Task to carry out -
Wherever the string "agent" appears in a line of the listing below, report that line.

=== Begin Enclosure ===

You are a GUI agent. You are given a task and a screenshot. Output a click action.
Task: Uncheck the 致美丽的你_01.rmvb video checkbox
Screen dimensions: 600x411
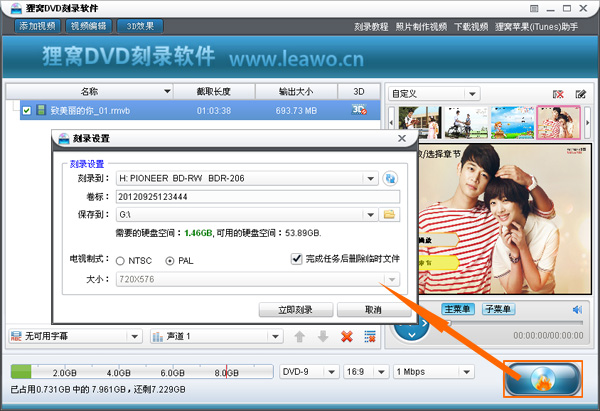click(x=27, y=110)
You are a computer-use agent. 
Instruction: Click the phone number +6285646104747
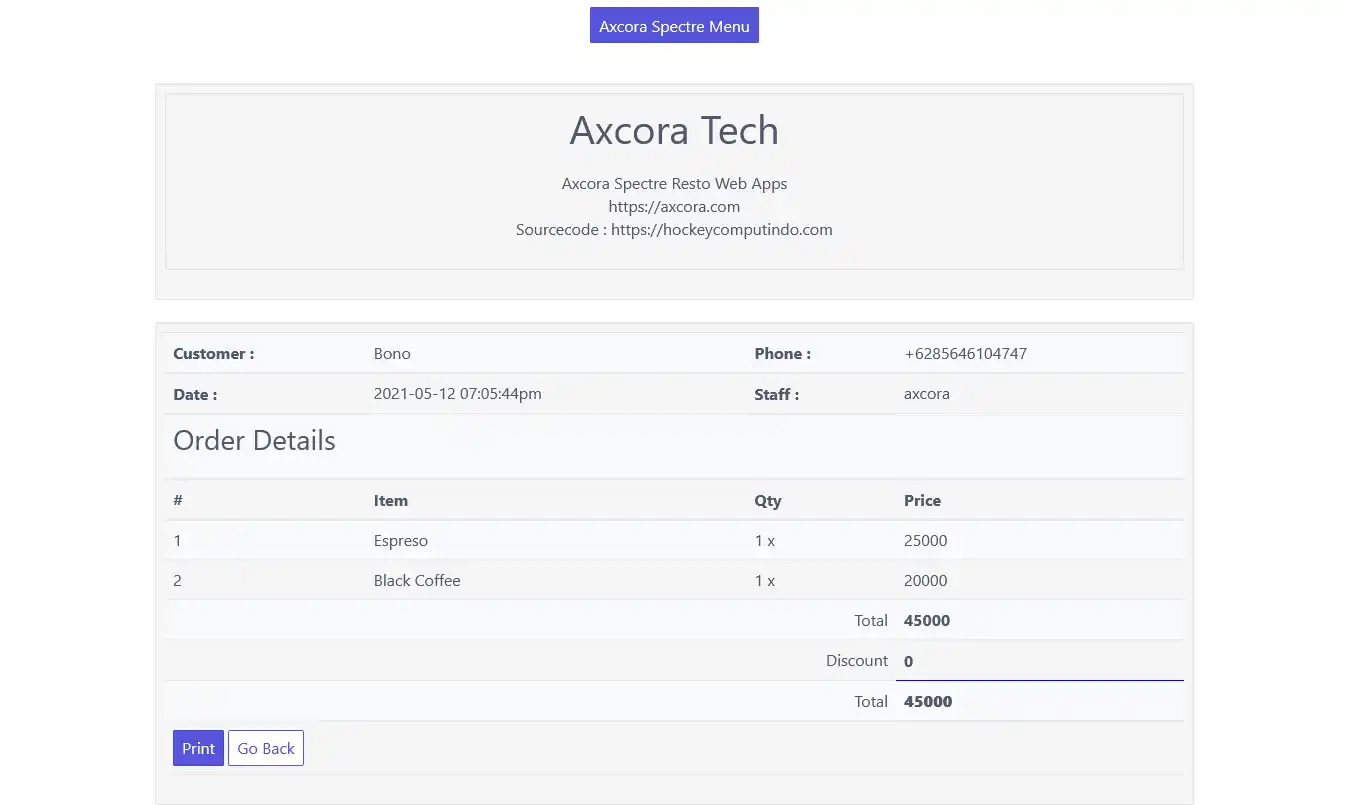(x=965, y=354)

=== End Enclosure ===

Solution to this problem -
You are a GUI agent. You are given a task and a screenshot. Output a click action.
You are a computer-use agent. 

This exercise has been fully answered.